Bovine viral diarrhea viruses (BVDV) exist as two biotypes, cytopathic and noncytopathic, based on their ability to produce cytopathology in cultured cells. Cytopathic viruses arise from noncytopathic viruses following genetic alteration (insertions, duplications, rearrangements) within the region encoding the NS2/3 protein. In BVDV genotype 2, the majority of biotype conversions result from the integration of a cellular mRNA into the genomic RNA of a noncytopathic virus within the NS2/3 coding region. The translation of the cellular sequences during viral replication results in the proteolytic cleavage of the nonstructural protein NS2/3 to the NS2 and NS3 proteins with the appearance of the cytopathic phenotype.
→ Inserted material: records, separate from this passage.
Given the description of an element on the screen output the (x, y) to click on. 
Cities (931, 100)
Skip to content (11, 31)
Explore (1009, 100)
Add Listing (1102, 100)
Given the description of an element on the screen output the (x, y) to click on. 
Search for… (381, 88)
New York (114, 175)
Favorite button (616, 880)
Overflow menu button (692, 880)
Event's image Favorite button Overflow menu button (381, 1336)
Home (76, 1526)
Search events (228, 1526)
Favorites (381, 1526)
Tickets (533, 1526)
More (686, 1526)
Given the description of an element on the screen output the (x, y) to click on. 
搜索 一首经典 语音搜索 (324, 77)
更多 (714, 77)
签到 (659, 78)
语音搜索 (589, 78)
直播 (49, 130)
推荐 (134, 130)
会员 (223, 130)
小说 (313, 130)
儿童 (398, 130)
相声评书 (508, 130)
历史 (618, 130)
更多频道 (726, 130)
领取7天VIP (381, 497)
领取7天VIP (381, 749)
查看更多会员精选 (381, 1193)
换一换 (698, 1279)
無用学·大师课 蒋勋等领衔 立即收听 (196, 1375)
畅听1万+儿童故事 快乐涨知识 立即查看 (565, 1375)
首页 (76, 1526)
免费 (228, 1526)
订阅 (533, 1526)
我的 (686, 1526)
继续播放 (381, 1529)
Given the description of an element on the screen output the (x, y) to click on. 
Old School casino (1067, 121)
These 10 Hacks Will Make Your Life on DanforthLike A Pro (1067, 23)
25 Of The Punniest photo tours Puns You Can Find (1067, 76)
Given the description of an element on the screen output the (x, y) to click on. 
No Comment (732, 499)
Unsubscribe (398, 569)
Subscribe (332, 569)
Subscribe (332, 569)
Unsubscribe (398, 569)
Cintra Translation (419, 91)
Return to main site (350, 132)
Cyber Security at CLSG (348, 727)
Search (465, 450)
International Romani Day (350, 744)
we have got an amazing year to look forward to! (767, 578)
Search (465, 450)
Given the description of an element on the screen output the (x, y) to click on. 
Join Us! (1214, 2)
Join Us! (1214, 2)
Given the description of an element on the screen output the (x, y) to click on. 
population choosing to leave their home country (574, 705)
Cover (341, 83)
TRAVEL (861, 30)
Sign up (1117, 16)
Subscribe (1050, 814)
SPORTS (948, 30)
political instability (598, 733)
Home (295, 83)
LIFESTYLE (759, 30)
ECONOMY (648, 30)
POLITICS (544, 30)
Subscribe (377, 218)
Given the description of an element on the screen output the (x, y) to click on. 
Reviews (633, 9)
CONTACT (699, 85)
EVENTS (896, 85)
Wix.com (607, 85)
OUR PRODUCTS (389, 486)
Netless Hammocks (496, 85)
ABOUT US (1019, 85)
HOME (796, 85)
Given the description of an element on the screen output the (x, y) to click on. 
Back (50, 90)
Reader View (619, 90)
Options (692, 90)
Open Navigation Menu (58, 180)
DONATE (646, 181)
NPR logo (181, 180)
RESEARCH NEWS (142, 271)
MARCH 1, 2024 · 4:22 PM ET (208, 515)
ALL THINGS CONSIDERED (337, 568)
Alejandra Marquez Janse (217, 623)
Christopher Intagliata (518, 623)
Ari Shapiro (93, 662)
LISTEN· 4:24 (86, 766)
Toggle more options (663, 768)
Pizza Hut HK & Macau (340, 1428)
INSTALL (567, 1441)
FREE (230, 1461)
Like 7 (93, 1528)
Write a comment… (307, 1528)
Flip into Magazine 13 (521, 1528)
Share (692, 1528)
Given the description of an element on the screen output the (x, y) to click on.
Here, these cellular sequences were identified as a portion of a cellular mRNA encoding a novel DnaJ protein (bDnaJ1). The 60 amino acid J-domain was identified near the C-terminus of the protein. Potential nuclear localization, farnesylation and hydrophobic transmembrane domains were also identified. Reverse transcription-PCR analysis of the expression of bDnaJ1 in bovine tissues showed that it was expressed in all tissues examined, and additionally, there may be alternate splicing of the transcript, yielding a second form of the bDnaJ1 protein. Northern blot analysis of mock and BVDV2 infected cells indicated that infection by noncytopathic BVDV2 altered the expression level of a bDnaJ1-hybridizing transcript. The increase in expression may represent a stress response to the infection by noncytopathic BVDV.